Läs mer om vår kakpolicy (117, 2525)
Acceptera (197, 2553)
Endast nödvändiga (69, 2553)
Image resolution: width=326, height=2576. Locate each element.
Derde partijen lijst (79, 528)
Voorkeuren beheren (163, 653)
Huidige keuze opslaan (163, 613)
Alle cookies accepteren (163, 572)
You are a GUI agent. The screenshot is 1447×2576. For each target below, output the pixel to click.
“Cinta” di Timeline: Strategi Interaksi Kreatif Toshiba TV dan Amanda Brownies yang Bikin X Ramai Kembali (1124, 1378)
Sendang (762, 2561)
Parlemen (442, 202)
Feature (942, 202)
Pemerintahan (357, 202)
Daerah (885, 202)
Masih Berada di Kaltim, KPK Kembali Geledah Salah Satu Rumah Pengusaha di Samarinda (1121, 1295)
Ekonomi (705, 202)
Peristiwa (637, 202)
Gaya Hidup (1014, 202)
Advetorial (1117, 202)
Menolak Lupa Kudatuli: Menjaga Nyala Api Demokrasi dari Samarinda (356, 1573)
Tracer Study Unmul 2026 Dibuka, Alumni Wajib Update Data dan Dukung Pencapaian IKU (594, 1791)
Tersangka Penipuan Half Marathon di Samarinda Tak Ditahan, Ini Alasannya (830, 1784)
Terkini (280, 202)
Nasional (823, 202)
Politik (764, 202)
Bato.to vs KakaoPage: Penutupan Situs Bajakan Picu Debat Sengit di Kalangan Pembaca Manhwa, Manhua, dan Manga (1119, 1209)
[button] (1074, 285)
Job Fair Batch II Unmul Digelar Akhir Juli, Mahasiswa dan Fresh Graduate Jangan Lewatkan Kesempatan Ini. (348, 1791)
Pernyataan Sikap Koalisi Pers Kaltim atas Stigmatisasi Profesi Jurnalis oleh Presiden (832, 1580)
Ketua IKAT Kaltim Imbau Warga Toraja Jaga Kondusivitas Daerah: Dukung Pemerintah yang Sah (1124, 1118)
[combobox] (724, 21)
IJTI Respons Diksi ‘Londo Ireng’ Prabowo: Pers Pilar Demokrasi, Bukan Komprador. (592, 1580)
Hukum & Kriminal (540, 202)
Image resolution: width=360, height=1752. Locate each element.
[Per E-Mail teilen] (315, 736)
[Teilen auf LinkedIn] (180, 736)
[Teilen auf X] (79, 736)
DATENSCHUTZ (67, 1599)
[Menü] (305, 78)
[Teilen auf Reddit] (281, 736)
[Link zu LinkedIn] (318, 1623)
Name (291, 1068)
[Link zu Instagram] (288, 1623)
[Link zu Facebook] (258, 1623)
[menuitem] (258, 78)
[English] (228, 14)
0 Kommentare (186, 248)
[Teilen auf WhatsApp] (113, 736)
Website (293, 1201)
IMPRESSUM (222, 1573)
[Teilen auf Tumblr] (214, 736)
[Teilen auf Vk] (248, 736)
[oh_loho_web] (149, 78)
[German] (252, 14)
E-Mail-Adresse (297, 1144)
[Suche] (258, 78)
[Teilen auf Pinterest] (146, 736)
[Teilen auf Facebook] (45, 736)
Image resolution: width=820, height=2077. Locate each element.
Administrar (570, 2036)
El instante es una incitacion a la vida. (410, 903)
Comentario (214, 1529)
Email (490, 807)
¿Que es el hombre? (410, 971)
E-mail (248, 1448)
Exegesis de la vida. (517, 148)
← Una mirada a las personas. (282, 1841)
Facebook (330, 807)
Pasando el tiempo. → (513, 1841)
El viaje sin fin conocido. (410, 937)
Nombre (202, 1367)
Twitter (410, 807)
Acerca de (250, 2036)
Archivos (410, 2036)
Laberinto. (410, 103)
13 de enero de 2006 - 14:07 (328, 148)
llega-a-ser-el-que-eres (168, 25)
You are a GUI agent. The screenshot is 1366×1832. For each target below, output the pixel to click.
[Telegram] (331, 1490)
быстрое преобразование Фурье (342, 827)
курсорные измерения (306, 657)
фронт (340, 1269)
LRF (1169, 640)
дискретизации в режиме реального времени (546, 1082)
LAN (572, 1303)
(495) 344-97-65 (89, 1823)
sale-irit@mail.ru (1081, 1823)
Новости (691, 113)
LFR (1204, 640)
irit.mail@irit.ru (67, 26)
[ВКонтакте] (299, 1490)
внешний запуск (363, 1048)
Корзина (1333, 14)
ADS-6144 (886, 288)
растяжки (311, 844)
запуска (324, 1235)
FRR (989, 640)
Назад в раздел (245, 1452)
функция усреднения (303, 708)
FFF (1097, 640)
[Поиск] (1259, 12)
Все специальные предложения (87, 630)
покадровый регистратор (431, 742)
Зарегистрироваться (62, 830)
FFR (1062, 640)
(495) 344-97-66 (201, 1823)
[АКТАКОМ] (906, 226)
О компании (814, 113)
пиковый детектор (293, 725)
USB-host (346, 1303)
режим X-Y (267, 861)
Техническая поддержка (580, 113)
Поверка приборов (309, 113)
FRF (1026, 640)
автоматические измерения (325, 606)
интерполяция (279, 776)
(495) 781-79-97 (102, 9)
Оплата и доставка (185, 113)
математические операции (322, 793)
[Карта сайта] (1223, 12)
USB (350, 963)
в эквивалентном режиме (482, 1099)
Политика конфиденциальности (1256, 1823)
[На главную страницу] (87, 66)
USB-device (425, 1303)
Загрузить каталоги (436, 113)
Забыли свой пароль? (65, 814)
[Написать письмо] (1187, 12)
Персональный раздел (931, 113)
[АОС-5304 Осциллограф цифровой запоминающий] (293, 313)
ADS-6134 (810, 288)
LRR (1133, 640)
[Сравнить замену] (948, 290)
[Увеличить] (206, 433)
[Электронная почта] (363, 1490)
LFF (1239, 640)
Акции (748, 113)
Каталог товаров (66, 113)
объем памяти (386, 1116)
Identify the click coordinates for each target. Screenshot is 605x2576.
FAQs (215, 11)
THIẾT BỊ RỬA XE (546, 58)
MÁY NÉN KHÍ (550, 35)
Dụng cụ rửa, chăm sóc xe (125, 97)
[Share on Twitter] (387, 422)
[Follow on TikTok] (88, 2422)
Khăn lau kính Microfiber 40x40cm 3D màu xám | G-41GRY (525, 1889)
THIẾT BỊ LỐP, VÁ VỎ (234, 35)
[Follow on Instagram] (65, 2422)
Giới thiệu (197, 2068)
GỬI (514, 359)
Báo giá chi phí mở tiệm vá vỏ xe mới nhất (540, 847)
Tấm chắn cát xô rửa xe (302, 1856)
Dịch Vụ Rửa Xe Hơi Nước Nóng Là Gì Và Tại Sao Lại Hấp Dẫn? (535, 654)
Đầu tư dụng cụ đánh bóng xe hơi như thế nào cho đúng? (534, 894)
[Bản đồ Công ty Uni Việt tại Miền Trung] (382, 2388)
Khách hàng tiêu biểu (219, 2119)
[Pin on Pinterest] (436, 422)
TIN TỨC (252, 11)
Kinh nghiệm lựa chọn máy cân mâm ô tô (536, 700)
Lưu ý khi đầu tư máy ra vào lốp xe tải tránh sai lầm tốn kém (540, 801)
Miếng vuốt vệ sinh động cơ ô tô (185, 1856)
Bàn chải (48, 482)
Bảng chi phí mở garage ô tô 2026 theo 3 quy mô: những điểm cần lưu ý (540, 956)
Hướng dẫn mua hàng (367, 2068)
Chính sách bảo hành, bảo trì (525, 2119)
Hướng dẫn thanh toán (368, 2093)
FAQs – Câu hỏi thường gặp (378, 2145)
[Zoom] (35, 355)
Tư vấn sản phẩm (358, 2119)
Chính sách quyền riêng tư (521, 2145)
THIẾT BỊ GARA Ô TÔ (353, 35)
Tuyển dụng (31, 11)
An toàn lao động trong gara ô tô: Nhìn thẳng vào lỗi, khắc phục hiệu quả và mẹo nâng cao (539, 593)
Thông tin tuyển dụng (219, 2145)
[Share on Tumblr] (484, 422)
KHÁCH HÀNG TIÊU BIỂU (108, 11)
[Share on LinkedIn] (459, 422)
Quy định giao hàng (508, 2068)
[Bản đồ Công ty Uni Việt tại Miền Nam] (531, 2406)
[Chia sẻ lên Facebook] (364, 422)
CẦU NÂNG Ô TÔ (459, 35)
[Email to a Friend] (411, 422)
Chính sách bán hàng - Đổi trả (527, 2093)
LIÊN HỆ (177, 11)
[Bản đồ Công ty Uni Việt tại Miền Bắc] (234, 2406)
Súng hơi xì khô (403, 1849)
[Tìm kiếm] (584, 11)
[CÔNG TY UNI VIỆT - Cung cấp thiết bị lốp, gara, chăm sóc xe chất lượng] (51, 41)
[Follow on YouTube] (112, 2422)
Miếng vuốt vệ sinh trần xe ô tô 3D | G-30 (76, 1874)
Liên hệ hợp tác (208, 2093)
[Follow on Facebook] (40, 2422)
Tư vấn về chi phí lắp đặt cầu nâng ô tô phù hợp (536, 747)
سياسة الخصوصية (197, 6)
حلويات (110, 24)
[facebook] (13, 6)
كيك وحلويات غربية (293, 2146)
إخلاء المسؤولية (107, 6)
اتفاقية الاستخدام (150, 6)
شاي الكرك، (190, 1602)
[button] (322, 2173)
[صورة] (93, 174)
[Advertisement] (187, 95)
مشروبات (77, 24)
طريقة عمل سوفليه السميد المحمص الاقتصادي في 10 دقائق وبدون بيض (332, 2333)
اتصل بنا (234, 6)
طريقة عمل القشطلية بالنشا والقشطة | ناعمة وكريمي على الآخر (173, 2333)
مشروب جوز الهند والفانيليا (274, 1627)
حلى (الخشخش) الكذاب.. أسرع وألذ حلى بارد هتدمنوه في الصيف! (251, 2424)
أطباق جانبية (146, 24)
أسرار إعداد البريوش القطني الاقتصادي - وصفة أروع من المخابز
....
Your instructions = Reproduce the items from the very first line through the line containing "Alle cookies accepteren (163, 572)", both ends included and requests kept, adding -132 to every number in the coordinate answers. Give only those lines.

The output =
Läs mer om vår kakpolicy (-15, 2393)
Acceptera (65, 2421)
Endast nödvändiga (-63, 2421)
Image resolution: width=326, height=2576. Locate each element.
Derde partijen lijst (-53, 396)
Voorkeuren beheren (31, 521)
Huidige keuze opslaan (31, 481)
Alle cookies accepteren (31, 440)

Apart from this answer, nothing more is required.